■ Click-target data ■
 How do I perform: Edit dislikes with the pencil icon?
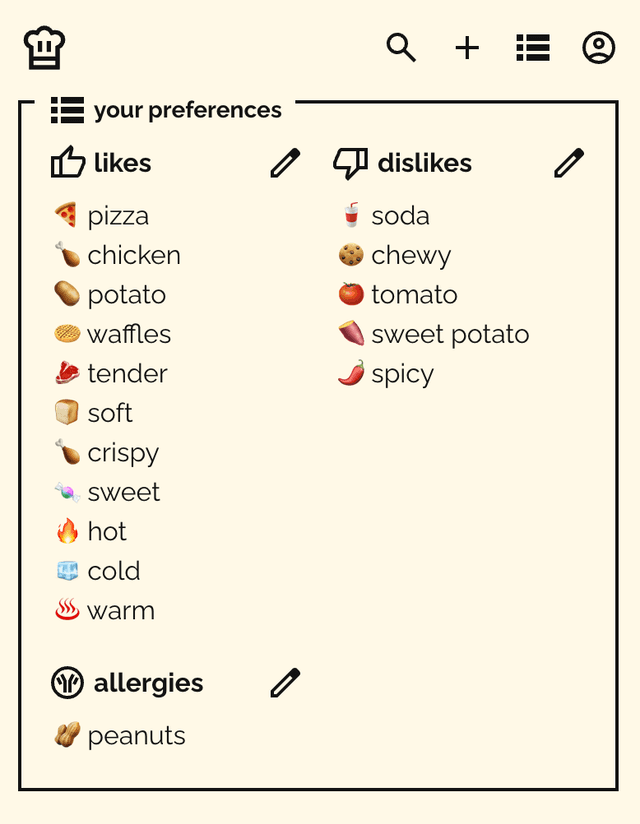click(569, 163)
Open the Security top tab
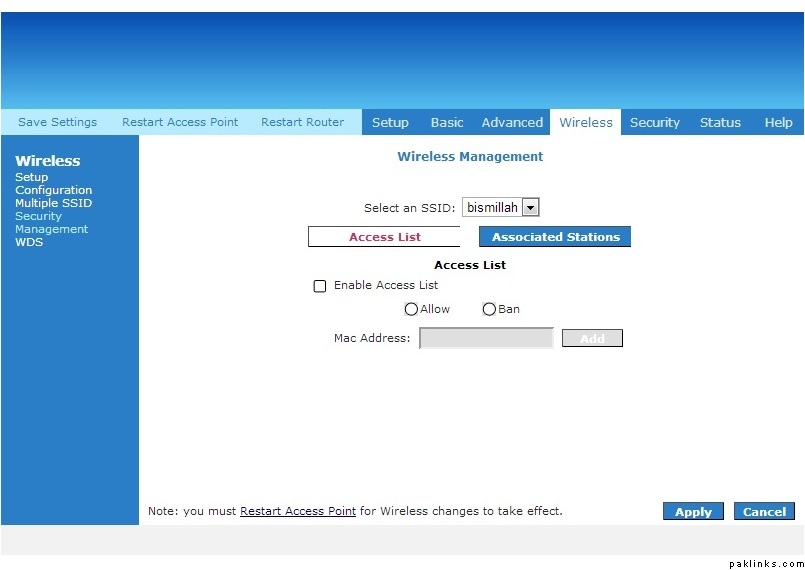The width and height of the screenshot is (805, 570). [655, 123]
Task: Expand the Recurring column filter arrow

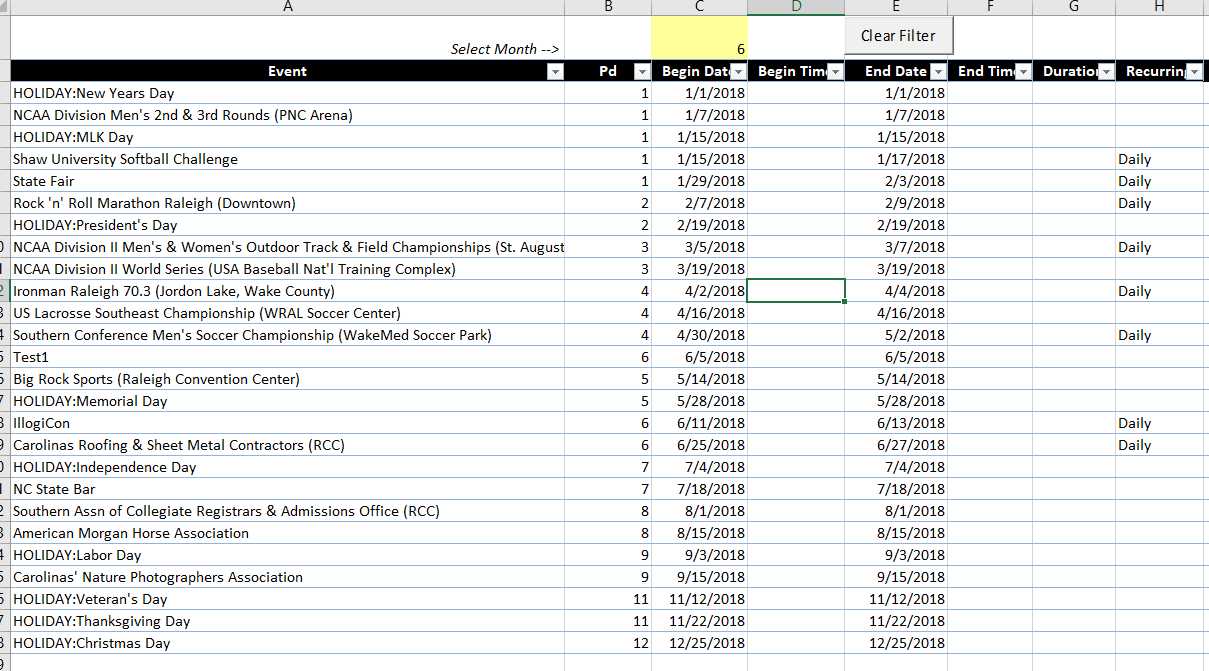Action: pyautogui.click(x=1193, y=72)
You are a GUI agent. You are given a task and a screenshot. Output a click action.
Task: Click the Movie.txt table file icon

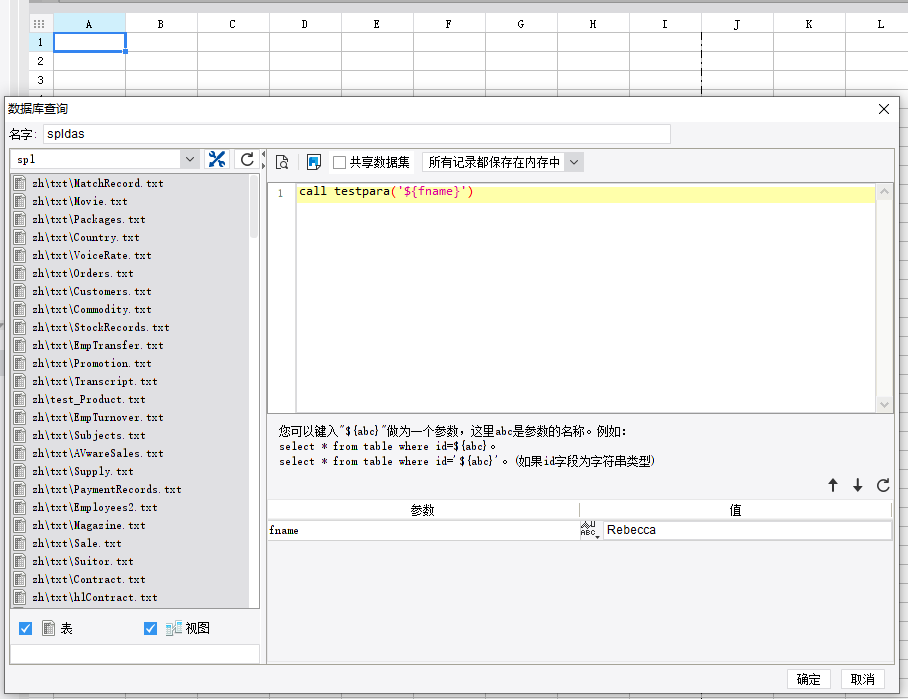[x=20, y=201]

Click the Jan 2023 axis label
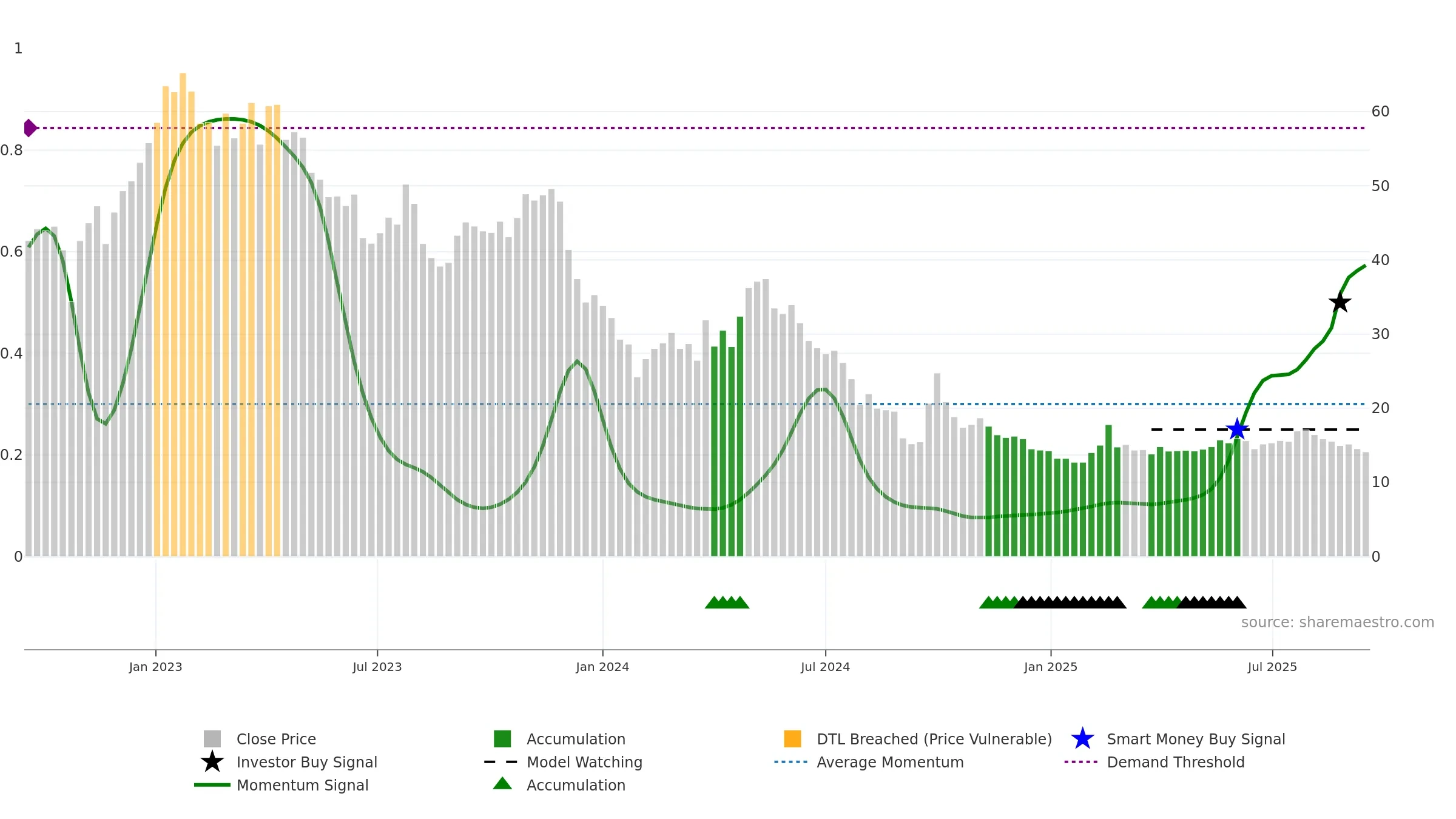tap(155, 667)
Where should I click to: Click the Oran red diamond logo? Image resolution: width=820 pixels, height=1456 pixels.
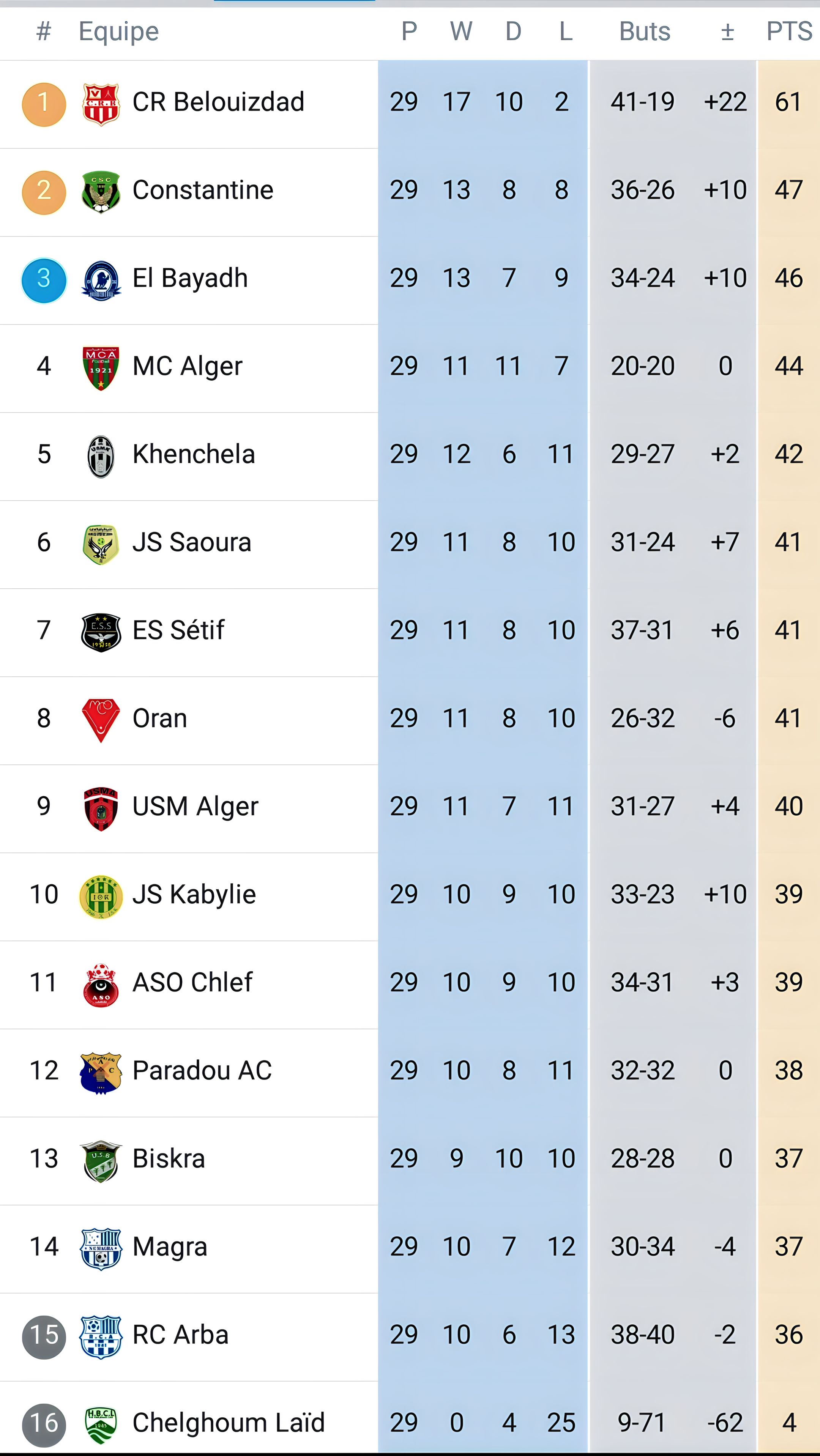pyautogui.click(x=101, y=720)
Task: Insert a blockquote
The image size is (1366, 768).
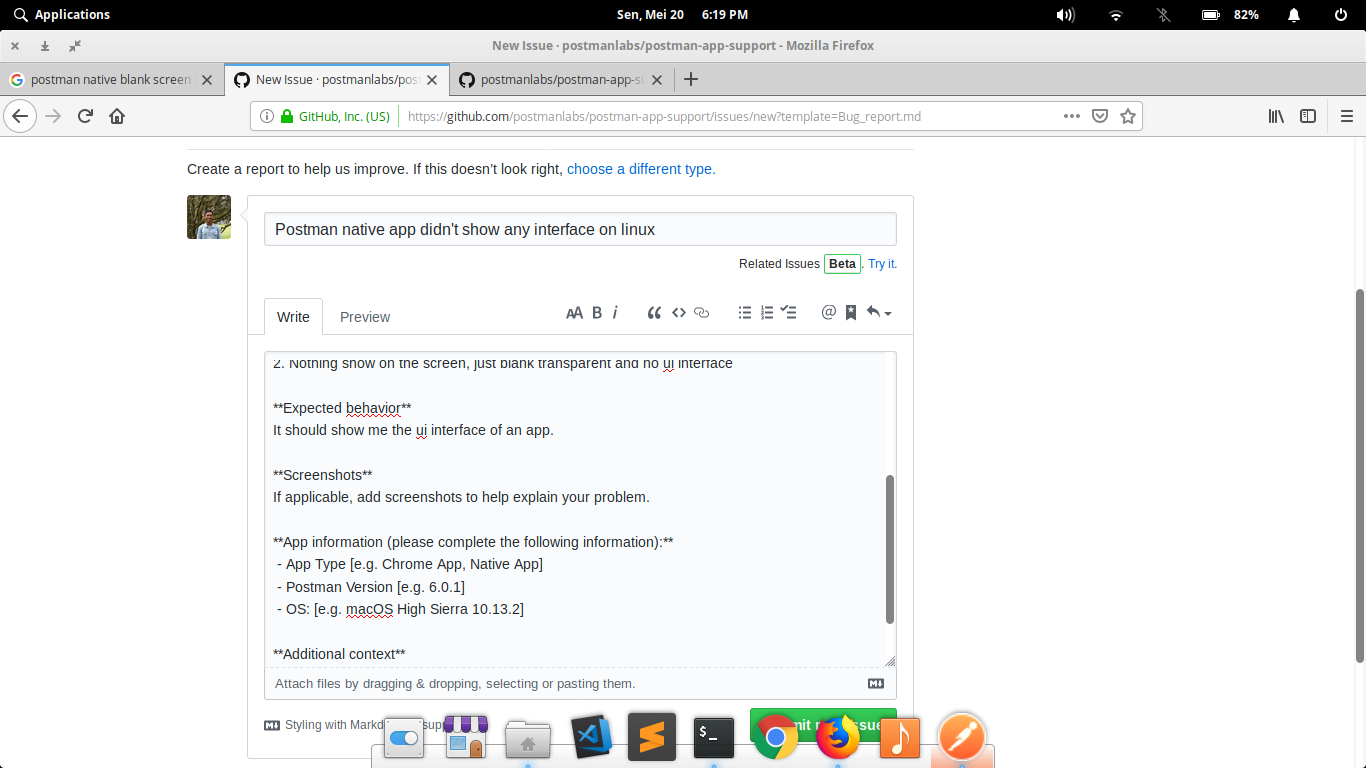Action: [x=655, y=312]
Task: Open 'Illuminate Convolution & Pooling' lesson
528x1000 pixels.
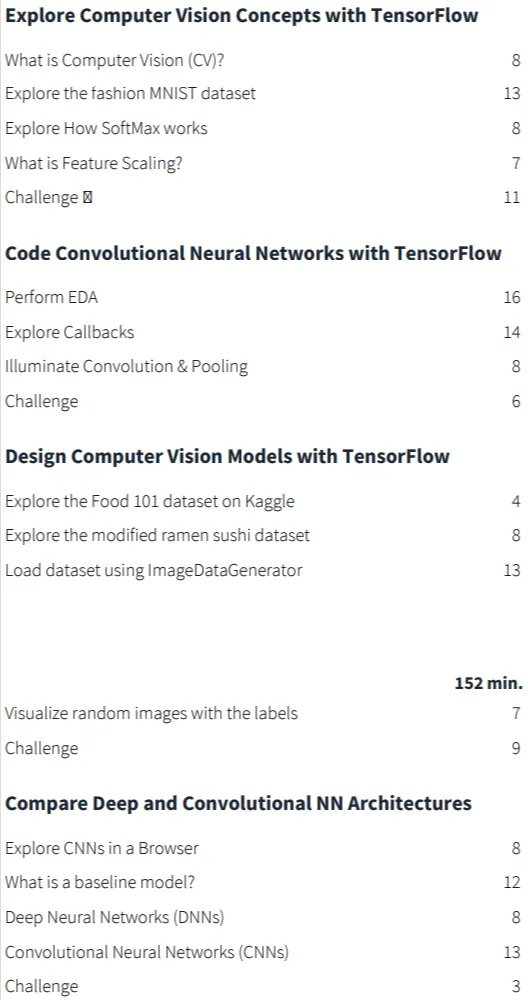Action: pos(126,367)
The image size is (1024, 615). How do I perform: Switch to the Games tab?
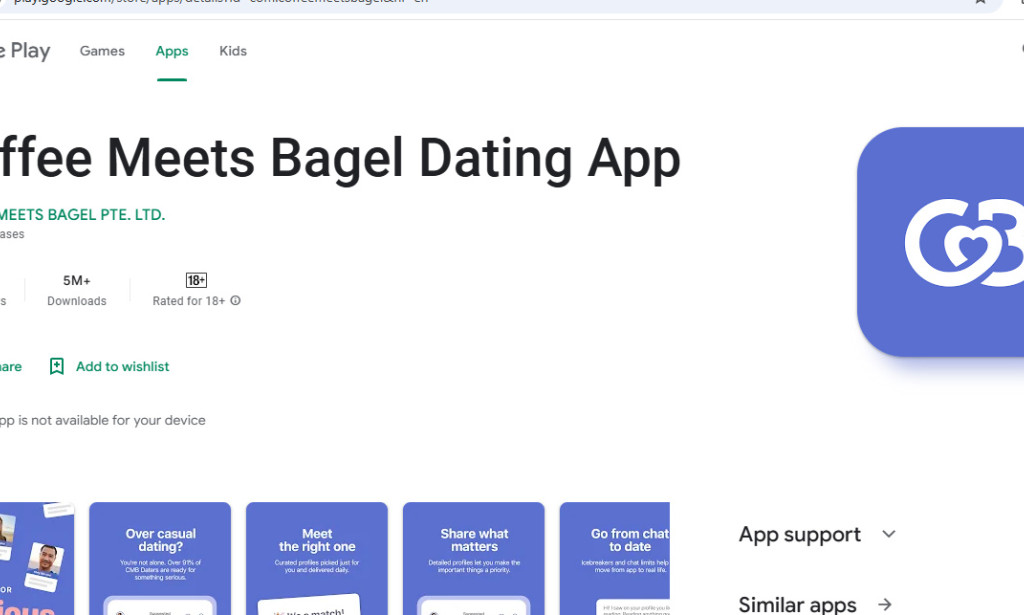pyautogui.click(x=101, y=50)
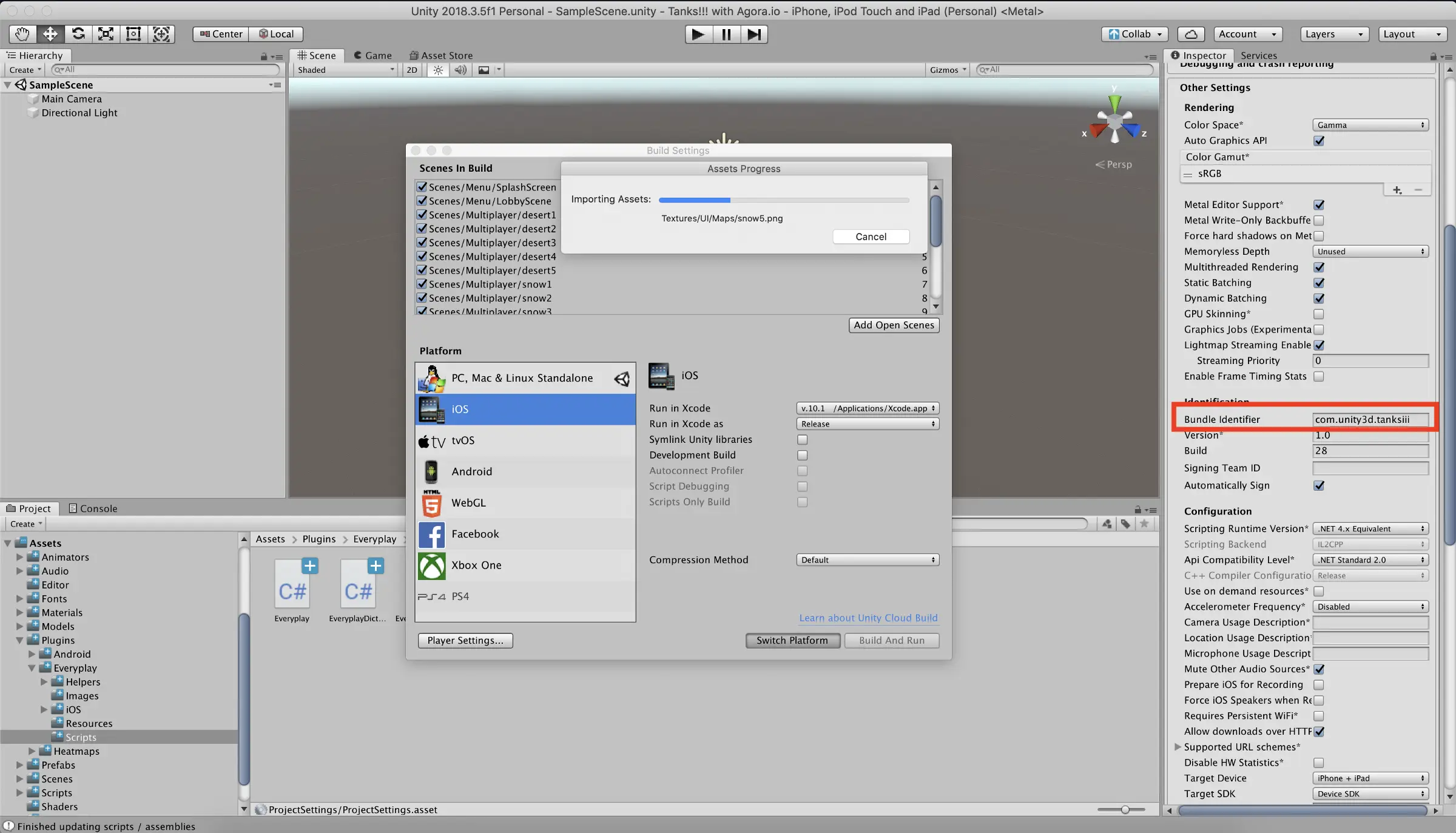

■ WORK TO DO ■
Count the lines in the records that contain the string "size" and reply with the number alone.

■ TASK OUTPUT ■
2